¿Libre o preso de mí?

El tema de la libertad nos conduce a la más simple acepción de: “Facultad que tiene el ser humano de obrar o no obrar según su inteligencia y antojo”. Y aunque parece algo tan simple, obvio y deseable, la realidad indica que esto no es así. Cuestionamiento filosófico básico este, ¿realmente somos libres? Variedad de argumentos a favor y en contra, diferentes vertientes y cosmovisiones y, por lo tanto, diferentes conclusiones. Pero partiendo de la postura sartreana elemental: la libertad es elegir. Somo arrojados al mundo y una vez ahí, el transcurrir de la vida será un dinamismo entre elección, acción y reacción, que nos conducirá a escenarios distintos, más o menos favorables; que no son premios ni castigos sino simples consecuencias.
Es aquí donde surge el miedo a la libertad que propone Fromm; aquella facultad de la que muchos (as) intentan escapar deliberadamente pues no han sido educados para afrontar las consecuencias de sus actos, no quiere tomar las riendas de su vida – pase lo que pase – gustan de las rosas, pero no de las espinas. Y entonces resulta más cómodo que alguien elija o decida por mí, para así poder decir: todos tienen la culpa menos yo. Desde una perspectiva psicológica, esta es la base del trastorno dependiente de la personalidad, caracterizado por un estado ansioso ante la idea del abandono o la soledad, así como la evitación de la responsabilidad, dando como resultado personas sumisas, pasivas, con dificultad para tomar decisiones o expresar lo que sienten o necesitan, capaces de aguantar maltrato con tal de mantener una relación.
Fernando Savater (1947 -), popular pensador español enfocado a la ética y la docencia expone, retomando a Sartre, que “no somos libres de elegir lo que nos pasa, sino libres de responder a lo que nos pasa, de tal o cual modo”. Esta es una realidad innegable y la base de la terapia cognitiva: no es el hecho, sino la interpretación que hacemos, lo que nos hace responder de uno u otro modo. De igual manera, en la vida nos enfrentamos día a día con situaciones que no dependen de cada uno, en las que quizá nada tenemos que ver y que incluso no propiciamos, pero sí tenemos que sortearlas y es aquí donde ejercemos (o deberíamos ejercer) la libertad, asumiendo, obviamente, las consecuencias. “Libertad es poder decir sí o no, digan lo que digan los demás… pero también darte cuenta de que estás decidiendo. Lo más opuesto a dejarse llevar”.
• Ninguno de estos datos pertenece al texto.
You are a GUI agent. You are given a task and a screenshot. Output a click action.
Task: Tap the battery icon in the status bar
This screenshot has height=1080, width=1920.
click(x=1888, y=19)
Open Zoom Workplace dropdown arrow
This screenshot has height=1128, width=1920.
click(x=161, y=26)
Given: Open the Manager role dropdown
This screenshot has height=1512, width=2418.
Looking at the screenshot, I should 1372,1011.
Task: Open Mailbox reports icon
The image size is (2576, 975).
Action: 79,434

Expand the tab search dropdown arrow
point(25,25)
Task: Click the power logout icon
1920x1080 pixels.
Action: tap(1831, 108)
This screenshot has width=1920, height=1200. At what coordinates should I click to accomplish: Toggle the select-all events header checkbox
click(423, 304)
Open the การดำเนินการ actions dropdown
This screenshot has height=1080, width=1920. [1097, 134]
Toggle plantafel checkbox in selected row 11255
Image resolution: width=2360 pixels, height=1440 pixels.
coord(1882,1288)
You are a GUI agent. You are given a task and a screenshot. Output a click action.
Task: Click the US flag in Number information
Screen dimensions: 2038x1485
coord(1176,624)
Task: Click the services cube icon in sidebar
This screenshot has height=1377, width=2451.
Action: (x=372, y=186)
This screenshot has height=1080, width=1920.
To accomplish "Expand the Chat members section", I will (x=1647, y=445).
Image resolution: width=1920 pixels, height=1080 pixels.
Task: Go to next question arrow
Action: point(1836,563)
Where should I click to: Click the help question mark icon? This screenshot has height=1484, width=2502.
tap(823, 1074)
Finalmente, es importante destacar la libertad como agente constructor de nuestra realidad, del presente y del futuro. De la nada, nada puede salir; si nuestra situación es tal como es, hay un origen, un detonante, una causalidad. No somos responsables de haber nacido en una familia pobre o de haber sido dañados, pero sí somos libres de elegir continuar en esa circunstancia o cargando con el peso del pasado. Tampoco somos responsables de la violencia o vicios de nuestra pareja o algún familiar, pero sí cómplices del mismo si seguimos ahí o lo solapamos. El presente es, en gran medida, resultado de las acciones u omisiones del pasado, así que la labor es proyectar el futuro y actuar con congruencia. Es así como dejamos de ser presos.